Kennicott v. Sherwood

22 Ill. 190 | Ill. | 1859

Walker, J.

This was an action of covenant instituted by appellant against appellee to recover damages for a failure to restore and surrender the possession of premises, at the end of the .term. The appellant after leasing to appellee and before the lease had expired, executed a lease of the same premises to John Maynard for five years, to commence on the first day of May, 1856, and on the expiration of the first lease. After Maynard had obtained his lease, and early in April, he went to Van Buskirk whom he found in possession, as the under-tenant of appellee, and gave him permission to remain in possession after his lease commenced, and for the purpose of getting rid of his lease, arranged with Van Buskirk that on a demand of possession which he would make, on the first day of May, 1856, possession should not be given, but Maynard swears that after consulting counsel and finding that such an arrangement would not enable him to compel appellant to cancel his lease, he informed Van Buskirk that he would have nothing more to do with the arrangement. Mrs. Van Buskirk testifies that two or three days before the first of May, Maynard came and directed her when he should make a demand of possession on the first of May, to refuse to surrender it, and that when the demand was made at that time, in pursuance to those directions delivery of possession was refused, and that Van Buskirk continued to hold possession in pursuance of that direction. Appellee on the second or third day of May called to see why Van Buskirk had not vacated the premises, when he was informed by the family that they were then in possession under Maynard, who had a lease from the appellant. Under this evidence and the instructions of the court the jury found a verdict in favor of the appellee, and appellant entered a motion for a new trial which was overruled by the court and judgment rendered upon the verdict, from which he prosecutes this appeal.

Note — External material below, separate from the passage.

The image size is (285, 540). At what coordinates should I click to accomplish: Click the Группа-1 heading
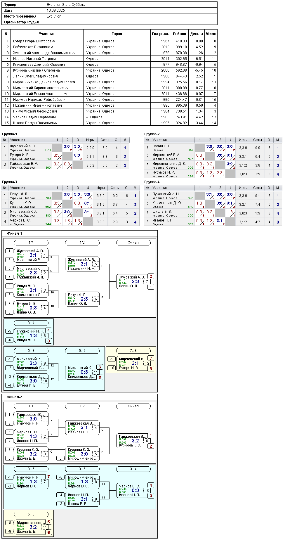pyautogui.click(x=9, y=134)
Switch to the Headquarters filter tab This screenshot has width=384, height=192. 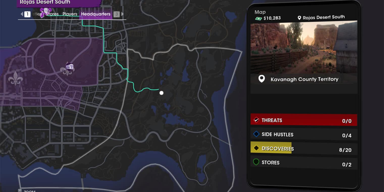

That the arrangement made by Maynard with Van Buskirk was such as would have enabled him to recover rent, had he not surrendered his lease there can be no question. His lease was to commence and did commence on the first day of May, and when the demand of possession was made, Maynard was entitled to the • possession, and if it was retained by Van Buskirk at his request, and with the arrangement that he was to continue in the occupancy of the premises, it amounted to an attornment by Van Buskirk to Maynard the lessee, and the possession in fact by the arrangement of the parties became that of Maynard. He had such an interest in the premises as authorized him on the first day of May to receive the possession by an agent or under-tenant. The possession of Van Buskirk on the first day of May and after-wards, until the lease was cancelled, was the possession of Maynard. And there can be no doubt if the lease had not been canceled the appellant could have held Maynard liable for the payment of the rent and to a performance of all the covenants on his part contained in the lease, upon the proof of possession disclosed in this record.

Again the lease recites, and by it Maynard agrees that he has received the possession of the premises. And when it is remembered that the lease bears date on the fourth day of April, 1856, and the arrangement between Maynard and Van Buskirk, sworn to by Mrs. Van Buskirk, took place about the first of April, it is a circumstance which would seem strongly to indicate, that he had at the time of entering into the lease an arrangement with Van Buskirk for possession. That Maynard imposed upon appellant seems to be clear, but in the whole of this transaction appellee seems to have had no concern, as there is no portion of the evidence tending in the slightest degree to implicate him as taking any part in the arrangement. He was not in a position to recover possession at the expiration of the lease from himself to Van Buskirk, because upon the termination of that lease, Van Buskirk ceased to be his tenant by attorning to Maynard, and had he sued for the possession Van Buskirk could have successfully set up his lease from Maynard who had the undoubted right, to continue him in possession. , And as the appellant had placed it in Maynard’s power to continue Van Buskirk in possession by giving to him the lease, appellee should not be held responsible for Maynard’s acts, and if loss shall be sustained by any one, it should be by appellant, who gave the power to Maynard to receive the possession. Again as Maynard became appellant’s tenant by the execution of the lease, possession by himself or the under-lessees became appellant’s possession. And when Maynard received the possession by the occupancy of Van Buskirk under him, appellee’s covenant to restore possession was fully performed by the possession of appellant’s tenant. So that in any point of view in which we can look at the case, we are unable to perceive any grounds upon which to hold that appellee should be held liable for a breach of his covenant, unless the evidence in the case was untrue. And the credibility of the witnesses and the weight that shall be given to their testimony are questions to be determined by the jury. They in this case have decided it in favor of the appellee and with that finding we are not disposed to find fault, as the evidence so far as we can see, justifies their verdict.

The instructions given by the court both for plaintiff and defendant, present the law arising on the facts in evidence, as we believe, correctly. We are unable to perceive that they are calculated to mislead the jury or are in any other respect erroneous. We are therefore of the opinion, that the court below committed no error in giving them. The record presents no cause for reversing the judgment of the Circuit Court, and the same must therefore be affirmed.

Judgment affirmed.

Breese, J. I do not concur in affirming this judgment for the reason that the Court did not, in giving the instructions to the jury, advert to the contrivance and fraud of the parties, to deprive appellant of his just claim.